Emergency assistance to indigenous peoples affected by Covid-19 in Cesar and La Guajira departments

Photo: FAO


Colombia hosts the highest number of migrants from Venezuela (Bolivarian Republic of) in the region, with nearly 1.8 million people. Of these, over 150 940 and 55 250 Venezuelans are located in the departments of La Guajira and Cesar, respectively, where there are massive returns of family members with dual nationality, who lived in Venezuela (Bolivarian Republic of) prior to the crisis. This has dramatically increased the number of members per household in these areas, placing additional pressure on already vulnerable host communities whose livelihoods have now further been impacted by the effects of coronavirus disease 2019 (COVID-19).

By reliefweb.int

About 55 percent of the migrant population suffered from acute or moderate food insecurity in Colombia during 2019. Migrant households facing acute food insecurity represent 20 percent of the total migrant population in the department of La Guajira and 17 percent in the department of Cesar. Due to the adoption of urgent and essential COVID-19 related measures, a 71-percent decrease in the number of migrant households generating income from paid work was reported. Furthermore, following movement restrictions, only 15 percent of surveyed households reported consuming three or more meals per day compared with 56 percent before the restrictions were put in place. Of these, 10 percent went from 3 to 1 meal per day and 68 percent from 3 to 2 meals per day (Joint Rapid Needs Assessment COVID-19, Colombia, May 2020).

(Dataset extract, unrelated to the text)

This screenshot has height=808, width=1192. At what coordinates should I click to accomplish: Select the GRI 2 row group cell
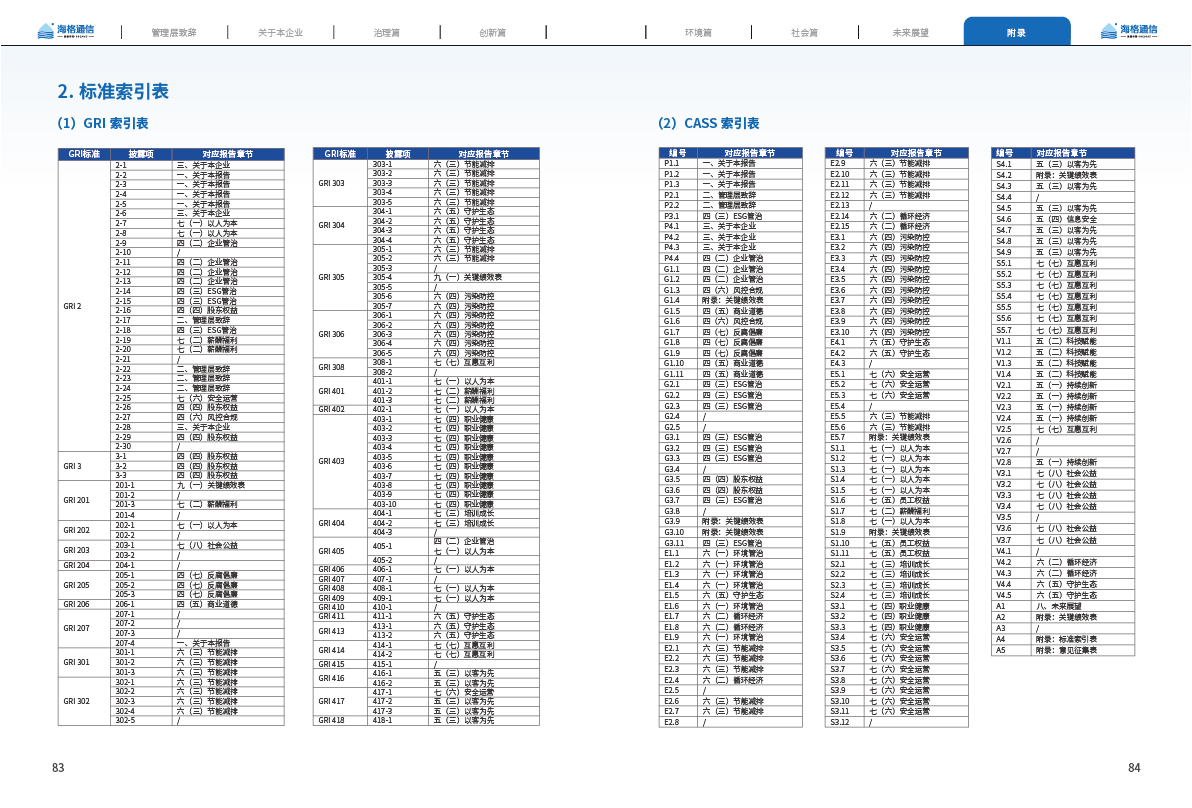pyautogui.click(x=72, y=305)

In response, thanks to the generous contribution of USD 500 000 from the Government of the Kingdom of Belgium, through the Special Fund for Emergency and Rehabilitation Activities, FAO launched the project entitled “Emergency assistance to vulnerable indigenous populations (host families and migrants) affected by the influx of migrants from Venezuela (Bolivarian Republic of) and COVID-19, on the Colombian-Venezuelan border”. Project activities started in November 2020 and will be implemented until October 2021, and the aim is to protect and recover the livelihoods of 1 210 vulnerable households (8 470 indigenous peoples) in Cesar and La Guajira departments, and improve their food security. Vulnerable beneficiary households will receive cash transfers to cover basic needs, especially food, rehabilitate water supply infrastructure and for veterinary treatment; they will also receive technical support.

In addition, the project will work closely with the Government of Colombia to address the information gaps on the situation faced by host communities and Venezuelan migrants in rural areas, and to mitigate the effects of COVID-19 on in the agro-food system in the areas of intervention.